The world of scientific publishing is undergoing significant restructuring and is set on a course towards Open Science from which there is no turning back. While some publishers have understood this phenomenon and are working with it, negotiations between those which are entrenched in their positions and the public institutions are tense. Researchers need to be aware of this issue and share in the changes taking place in the landscape of scientific information dissemination.
Negotiations are tense between the public institutions and publishers. This is due in part to the difficulty in funding the recurrent rises in subscription fees and, most particularly, to the international convergence in the development of Open Science. The paywalling of scientific articles is now seen as an obsolete practice that harms the rapid circulation of scientific data and is no longer acceptable. Open Science is not just about free access to scientific output. It is also about an end to authors surrendering copyright to publishers because not only must Open Science be accessible, it also must be freely reusable.
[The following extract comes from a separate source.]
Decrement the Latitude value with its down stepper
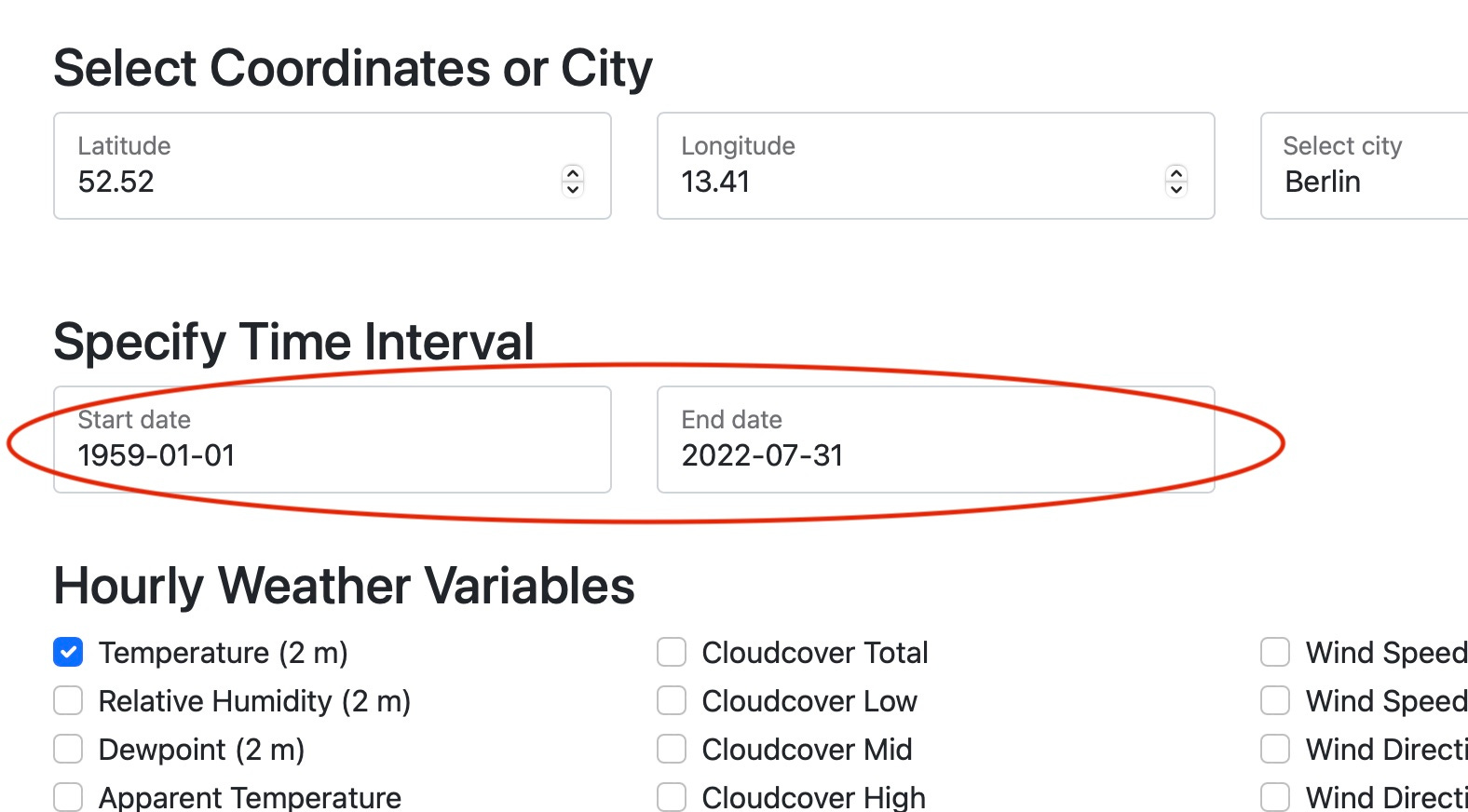The image size is (1468, 812). 572,189
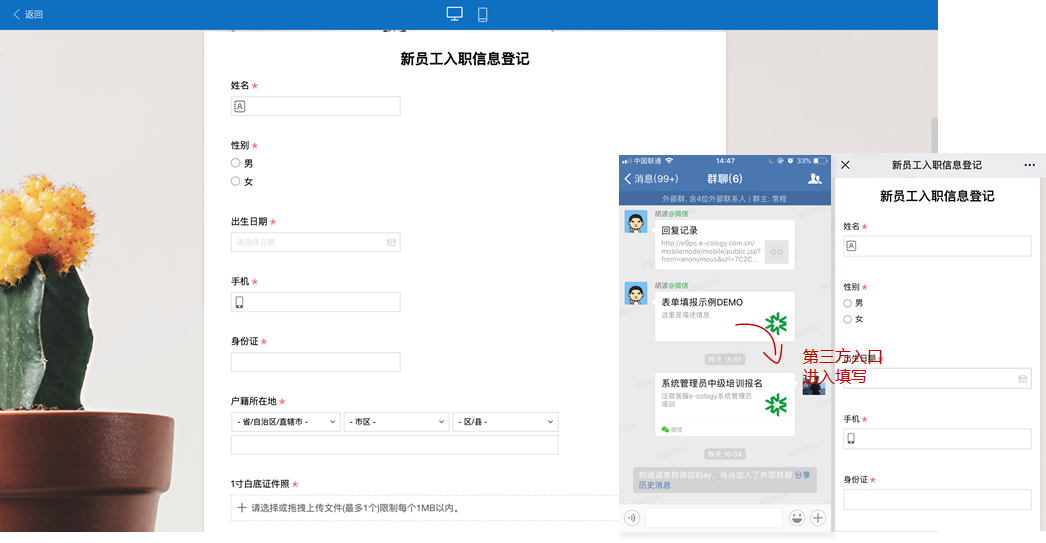Viewport: 1046px width, 543px height.
Task: Click the 返回 back button
Action: [28, 14]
A number of examples illustrate this mounting tension. In Germany, access to Elsevier journals for its hundreds of universities is in danger. Talks which have been ongoing for more than two years have not led to a satisfactory outcome and the universities are getting ready to not renew their subscriptions for 2018. Germany is in particular demanding contracts that are better suited to the services they expect, with subscription fees that include immediate free access to articles written by authors from the institutions concerned.
The past few years in France have seen several university libraries cancel their subscriptions. Current and forthcoming negotiations with major publishers are also shrouded in tension, as illustrated by a recent column in Libération as well as an INSMI update bulletin on French negotiations with Springer published in December 2017 which concludes by evoking the need to envisage access being cut off.
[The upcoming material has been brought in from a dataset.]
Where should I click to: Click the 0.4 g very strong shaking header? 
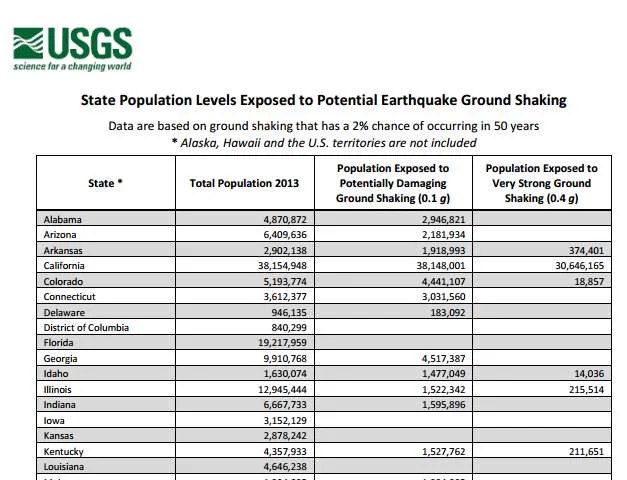pyautogui.click(x=542, y=183)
Significant restructuring has been taking place in the scientific publishing world for several years now and, combined with the development of new models for disseminating and sharing scientific data, it is set on a course towards Open Science from which there is no turning back. While some major publishers have understood this need for change in the digital era and are working with it, others are holding firm in order to make the most of the considerable profits that the old model guarantees them.
Researchers need to be aware of this issue and they need to share in these changes taking place in the landscape of scientific information dissemination.